Tabii ki insan heyecanlanıyor. İbrahim Tatlıses, Kibariye gibi isimlerin büyük isimlerin şarkıları. Kendi yorumlayacağım şarkıları seçtik. O yüzden herkesin keyifle dinleyeceği şarkılardan oluşan bir repertuar hazırladım.

AYRILIK MI, NEFRET Mİ?

İnsan, sesini nerede nasıl kullanacağını, bunun dinleyiciye ulaşacağı en kusursuz anı ve bu iniş-çıkışların şarkıya neler katacağını öğrenebilir mi zamanla yoksa bu tamamen içten gelen bir tepki mi?


Genç yaşta şarkı söylemeye başlamış olmam bir etken olabilir, tabii ki tiyatro mezunu olmamın da etkisi var. Şarkının duygusunu genel olarak kavrayıp ne anlattığının ve bunu başka bir şekilde nasıl anlatabileceğimin derdindeyim.
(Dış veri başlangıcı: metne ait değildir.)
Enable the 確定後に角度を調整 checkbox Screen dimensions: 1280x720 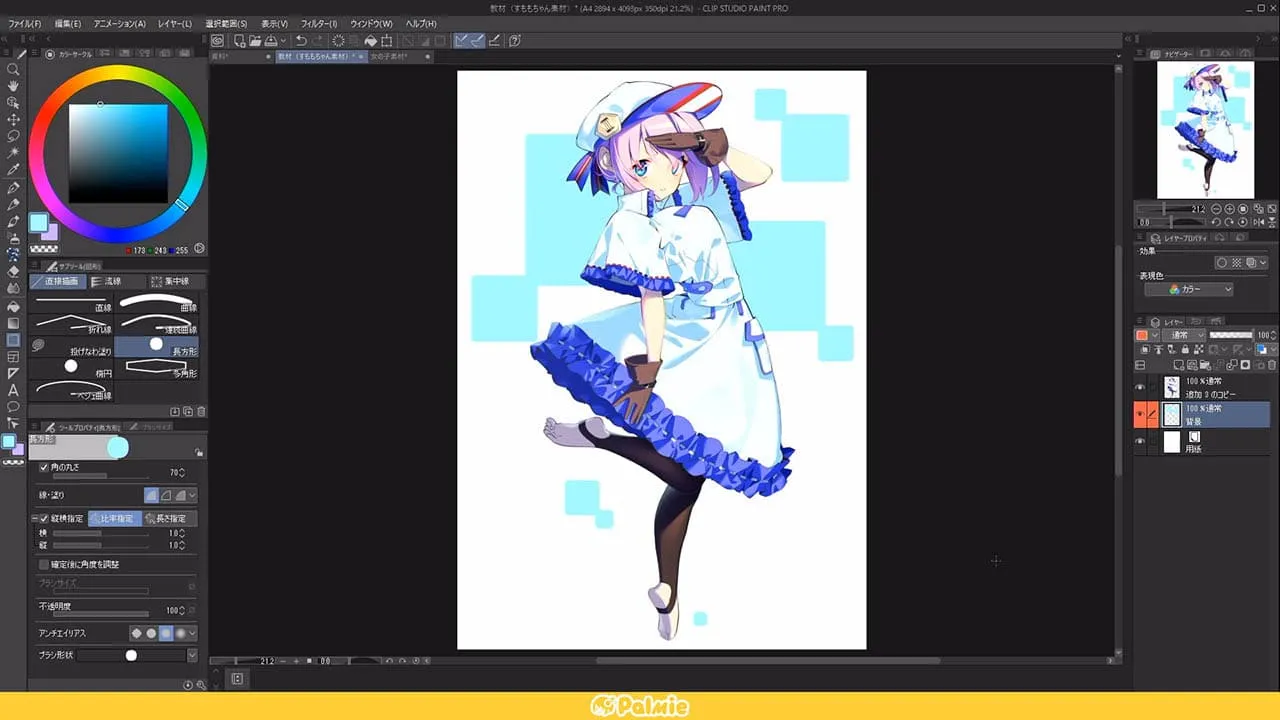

Bir özlem mi var yoksa sevinç mi? Ayrılık mı yoksa nefret mi? Bunu o hissin hakkını vererek söylemek gerektiğini biliyorum sadece. Tabii ki şarkının neresinde haykırmak gerektiğini, neresinde sesinizi düşürmek gerektiğini düşünerek söylüyorum. Günlük hayatımızda nasıl ki kızdığımızda sesimiz yükseliyor ve sertleşiyorsa ya da üzüldüğümüz veya hayal kırıklığına uğradığımızda sesimiz küçülüyorsa ben de bu oyunları şarkılarıma katıyorum.